The exercise calls for every entry that follows to be repeated exactly.

Recorded data
::::::::::
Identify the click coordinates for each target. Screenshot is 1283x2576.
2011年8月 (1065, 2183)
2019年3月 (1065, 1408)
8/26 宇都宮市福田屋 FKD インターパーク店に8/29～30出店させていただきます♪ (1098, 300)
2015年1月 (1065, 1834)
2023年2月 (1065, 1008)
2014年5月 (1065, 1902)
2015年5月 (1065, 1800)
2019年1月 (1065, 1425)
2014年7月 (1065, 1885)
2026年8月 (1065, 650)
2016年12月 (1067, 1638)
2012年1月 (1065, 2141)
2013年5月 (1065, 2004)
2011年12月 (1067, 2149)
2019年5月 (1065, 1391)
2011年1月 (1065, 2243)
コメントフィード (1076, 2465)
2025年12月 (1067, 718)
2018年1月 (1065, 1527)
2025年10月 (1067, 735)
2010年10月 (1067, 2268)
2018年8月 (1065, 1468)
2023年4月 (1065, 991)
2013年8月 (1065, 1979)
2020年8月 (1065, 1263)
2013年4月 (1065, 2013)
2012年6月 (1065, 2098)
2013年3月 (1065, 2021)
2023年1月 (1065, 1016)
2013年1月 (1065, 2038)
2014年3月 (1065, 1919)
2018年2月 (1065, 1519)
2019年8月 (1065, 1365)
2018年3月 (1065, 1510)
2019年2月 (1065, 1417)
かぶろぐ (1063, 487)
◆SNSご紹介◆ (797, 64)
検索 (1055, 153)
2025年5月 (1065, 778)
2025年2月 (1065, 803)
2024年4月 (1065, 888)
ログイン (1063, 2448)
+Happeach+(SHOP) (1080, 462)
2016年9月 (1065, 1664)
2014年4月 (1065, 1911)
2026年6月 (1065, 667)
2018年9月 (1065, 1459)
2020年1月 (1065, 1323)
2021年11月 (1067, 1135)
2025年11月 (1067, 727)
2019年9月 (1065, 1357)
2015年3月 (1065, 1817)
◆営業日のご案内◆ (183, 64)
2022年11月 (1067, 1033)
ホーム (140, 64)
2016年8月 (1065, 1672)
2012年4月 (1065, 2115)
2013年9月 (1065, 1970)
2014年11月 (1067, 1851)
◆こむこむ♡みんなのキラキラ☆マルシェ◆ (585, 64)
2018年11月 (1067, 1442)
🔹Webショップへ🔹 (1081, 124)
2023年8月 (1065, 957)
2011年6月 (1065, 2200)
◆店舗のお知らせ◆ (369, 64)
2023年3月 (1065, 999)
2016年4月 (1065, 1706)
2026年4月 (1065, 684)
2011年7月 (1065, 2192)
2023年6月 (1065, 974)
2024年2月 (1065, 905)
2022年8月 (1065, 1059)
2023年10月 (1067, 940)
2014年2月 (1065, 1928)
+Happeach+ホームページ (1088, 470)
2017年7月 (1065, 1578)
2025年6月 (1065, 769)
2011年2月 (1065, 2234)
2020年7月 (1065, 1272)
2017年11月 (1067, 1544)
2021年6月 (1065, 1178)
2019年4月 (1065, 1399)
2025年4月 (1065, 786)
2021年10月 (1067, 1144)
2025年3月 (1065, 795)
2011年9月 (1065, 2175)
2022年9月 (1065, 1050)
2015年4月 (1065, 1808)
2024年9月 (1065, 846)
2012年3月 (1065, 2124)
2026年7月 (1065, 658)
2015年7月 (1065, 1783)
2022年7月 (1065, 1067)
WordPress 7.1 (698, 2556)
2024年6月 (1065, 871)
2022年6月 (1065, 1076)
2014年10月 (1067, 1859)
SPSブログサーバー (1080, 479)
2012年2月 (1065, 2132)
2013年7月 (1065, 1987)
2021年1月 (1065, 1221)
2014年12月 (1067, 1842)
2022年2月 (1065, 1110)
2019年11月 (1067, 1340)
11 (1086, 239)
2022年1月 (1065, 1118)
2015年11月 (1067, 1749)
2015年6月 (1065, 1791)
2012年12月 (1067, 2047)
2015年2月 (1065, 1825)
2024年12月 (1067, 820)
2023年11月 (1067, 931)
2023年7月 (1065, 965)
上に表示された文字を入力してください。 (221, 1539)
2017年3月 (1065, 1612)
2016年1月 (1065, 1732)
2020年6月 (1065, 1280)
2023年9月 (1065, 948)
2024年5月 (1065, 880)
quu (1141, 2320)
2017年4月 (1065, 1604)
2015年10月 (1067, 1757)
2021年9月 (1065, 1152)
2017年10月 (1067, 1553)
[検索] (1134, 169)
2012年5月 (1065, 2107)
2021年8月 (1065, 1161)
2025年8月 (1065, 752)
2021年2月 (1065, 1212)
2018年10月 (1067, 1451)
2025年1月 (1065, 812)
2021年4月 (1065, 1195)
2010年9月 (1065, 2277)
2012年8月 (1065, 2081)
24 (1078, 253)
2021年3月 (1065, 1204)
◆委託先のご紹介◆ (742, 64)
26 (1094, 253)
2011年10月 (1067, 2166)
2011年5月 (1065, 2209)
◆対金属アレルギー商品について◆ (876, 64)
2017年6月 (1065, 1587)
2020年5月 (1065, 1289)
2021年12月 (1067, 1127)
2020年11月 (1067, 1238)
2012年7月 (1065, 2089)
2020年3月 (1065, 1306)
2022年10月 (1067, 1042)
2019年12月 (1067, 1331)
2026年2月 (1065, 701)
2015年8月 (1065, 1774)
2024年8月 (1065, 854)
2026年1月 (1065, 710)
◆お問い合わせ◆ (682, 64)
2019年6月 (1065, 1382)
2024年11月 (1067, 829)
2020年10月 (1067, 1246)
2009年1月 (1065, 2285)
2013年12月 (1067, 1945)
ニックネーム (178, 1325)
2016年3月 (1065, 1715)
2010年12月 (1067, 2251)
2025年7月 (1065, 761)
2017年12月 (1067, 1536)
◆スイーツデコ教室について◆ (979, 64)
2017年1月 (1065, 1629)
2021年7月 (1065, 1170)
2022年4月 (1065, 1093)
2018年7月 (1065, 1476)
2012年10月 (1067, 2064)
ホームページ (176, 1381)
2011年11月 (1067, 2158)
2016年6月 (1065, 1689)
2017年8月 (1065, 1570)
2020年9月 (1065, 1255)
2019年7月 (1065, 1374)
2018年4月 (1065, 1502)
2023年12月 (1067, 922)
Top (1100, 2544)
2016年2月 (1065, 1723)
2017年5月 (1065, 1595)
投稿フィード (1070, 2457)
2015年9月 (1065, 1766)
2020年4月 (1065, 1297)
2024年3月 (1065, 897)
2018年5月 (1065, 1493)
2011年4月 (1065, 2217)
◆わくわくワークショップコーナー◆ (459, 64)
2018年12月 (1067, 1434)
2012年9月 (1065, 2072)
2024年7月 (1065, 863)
::::::::::
### Finished exercise
Identify the click coordinates for each target. Screenshot is 1283x2576.
2011年8月 (1065, 2183)
2019年3月 (1065, 1408)
8/26 宇都宮市福田屋 FKD インターパーク店に8/29～30出店させていただきます♪ (1098, 300)
2015年1月 (1065, 1834)
2023年2月 (1065, 1008)
2014年5月 (1065, 1902)
2015年5月 (1065, 1800)
2019年1月 (1065, 1425)
2014年7月 (1065, 1885)
2026年8月 (1065, 650)
2016年12月 (1067, 1638)
2012年1月 (1065, 2141)
2013年5月 (1065, 2004)
2011年12月 (1067, 2149)
2019年5月 (1065, 1391)
2011年1月 (1065, 2243)
コメントフィード (1076, 2465)
2025年12月 (1067, 718)
2018年1月 (1065, 1527)
2025年10月 (1067, 735)
2010年10月 (1067, 2268)
2018年8月 (1065, 1468)
2023年4月 (1065, 991)
2013年8月 (1065, 1979)
2020年8月 (1065, 1263)
2013年4月 (1065, 2013)
2012年6月 (1065, 2098)
2013年3月 (1065, 2021)
2023年1月 (1065, 1016)
2013年1月 (1065, 2038)
2014年3月 (1065, 1919)
2018年2月 (1065, 1519)
2019年8月 (1065, 1365)
2018年3月 (1065, 1510)
2019年2月 (1065, 1417)
かぶろぐ (1063, 487)
◆SNSご紹介◆ (797, 64)
検索 (1055, 153)
2025年5月 (1065, 778)
2025年2月 (1065, 803)
2024年4月 (1065, 888)
ログイン (1063, 2448)
+Happeach+(SHOP) (1080, 462)
2016年9月 (1065, 1664)
2014年4月 (1065, 1911)
2026年6月 (1065, 667)
2018年9月 (1065, 1459)
2020年1月 (1065, 1323)
2021年11月 (1067, 1135)
2025年11月 (1067, 727)
2019年9月 (1065, 1357)
2015年3月 (1065, 1817)
◆営業日のご案内◆ (183, 64)
2022年11月 (1067, 1033)
ホーム (140, 64)
2016年8月 (1065, 1672)
2012年4月 (1065, 2115)
2013年9月 (1065, 1970)
2014年11月 (1067, 1851)
◆こむこむ♡みんなのキラキラ☆マルシェ◆ (585, 64)
2018年11月 (1067, 1442)
🔹Webショップへ🔹 (1081, 124)
2023年8月 (1065, 957)
2011年6月 (1065, 2200)
◆店舗のお知らせ◆ (369, 64)
2023年3月 (1065, 999)
2016年4月 (1065, 1706)
2026年4月 (1065, 684)
2011年7月 (1065, 2192)
2023年6月 (1065, 974)
2024年2月 (1065, 905)
2022年8月 (1065, 1059)
2023年10月 (1067, 940)
2014年2月 (1065, 1928)
+Happeach+ホームページ (1088, 470)
2017年7月 (1065, 1578)
2025年6月 (1065, 769)
2011年2月 (1065, 2234)
2020年7月 (1065, 1272)
2017年11月 (1067, 1544)
2021年6月 (1065, 1178)
2019年4月 (1065, 1399)
2025年4月 (1065, 786)
2021年10月 (1067, 1144)
2025年3月 (1065, 795)
2011年9月 (1065, 2175)
2022年9月 (1065, 1050)
2015年4月 (1065, 1808)
2024年9月 (1065, 846)
2012年3月 (1065, 2124)
2026年7月 (1065, 658)
2015年7月 (1065, 1783)
2022年7月 (1065, 1067)
WordPress 7.1 (698, 2556)
2024年6月 (1065, 871)
2022年6月 (1065, 1076)
2014年10月 (1067, 1859)
SPSブログサーバー (1080, 479)
2012年2月 (1065, 2132)
2013年7月 (1065, 1987)
2021年1月 (1065, 1221)
2014年12月 (1067, 1842)
2022年2月 (1065, 1110)
2019年11月 (1067, 1340)
11 (1086, 239)
2022年1月 (1065, 1118)
2015年11月 (1067, 1749)
2015年6月 (1065, 1791)
2012年12月 (1067, 2047)
2015年2月 (1065, 1825)
2024年12月 (1067, 820)
2023年11月 (1067, 931)
2023年7月 (1065, 965)
上に表示された文字を入力してください。 (221, 1539)
2017年3月 (1065, 1612)
2016年1月 (1065, 1732)
2020年6月 (1065, 1280)
2023年9月 (1065, 948)
2024年5月 (1065, 880)
quu (1141, 2320)
2017年4月 (1065, 1604)
2015年10月 (1067, 1757)
2021年9月 (1065, 1152)
2017年10月 (1067, 1553)
[検索] (1134, 169)
2012年5月 (1065, 2107)
2021年8月 (1065, 1161)
2025年8月 (1065, 752)
2021年2月 (1065, 1212)
2018年10月 (1067, 1451)
2025年1月 (1065, 812)
2021年4月 (1065, 1195)
2010年9月 (1065, 2277)
2012年8月 (1065, 2081)
24 (1078, 253)
2021年3月 (1065, 1204)
◆委託先のご紹介◆ (742, 64)
26 (1094, 253)
2011年10月 (1067, 2166)
2011年5月 (1065, 2209)
◆対金属アレルギー商品について◆ (876, 64)
2017年6月 (1065, 1587)
2020年5月 (1065, 1289)
2021年12月 (1067, 1127)
2020年11月 (1067, 1238)
2012年7月 (1065, 2089)
2020年3月 (1065, 1306)
2022年10月 (1067, 1042)
2019年12月 (1067, 1331)
2026年2月 (1065, 701)
2015年8月 (1065, 1774)
2024年8月 (1065, 854)
2026年1月 (1065, 710)
◆お問い合わせ◆ (682, 64)
2019年6月 (1065, 1382)
2024年11月 (1067, 829)
2020年10月 (1067, 1246)
2009年1月 (1065, 2285)
2013年12月 (1067, 1945)
ニックネーム (178, 1325)
2016年3月 (1065, 1715)
2010年12月 (1067, 2251)
2025年7月 (1065, 761)
2017年12月 (1067, 1536)
◆スイーツデコ教室について◆ (979, 64)
2017年1月 (1065, 1629)
2021年7月 (1065, 1170)
2022年4月 (1065, 1093)
2018年7月 (1065, 1476)
2012年10月 (1067, 2064)
ホームページ (176, 1381)
2011年11月 (1067, 2158)
2016年6月 (1065, 1689)
2017年8月 (1065, 1570)
2020年9月 (1065, 1255)
2019年7月 (1065, 1374)
2018年4月 (1065, 1502)
2023年12月 (1067, 922)
Top (1100, 2544)
2016年2月 (1065, 1723)
2017年5月 (1065, 1595)
投稿フィード (1070, 2457)
2015年9月 (1065, 1766)
2020年4月 (1065, 1297)
2024年3月 (1065, 897)
2018年5月 (1065, 1493)
2011年4月 (1065, 2217)
◆わくわくワークショップコーナー◆ (459, 64)
2018年12月 (1067, 1434)
2012年9月 (1065, 2072)
2024年7月 (1065, 863)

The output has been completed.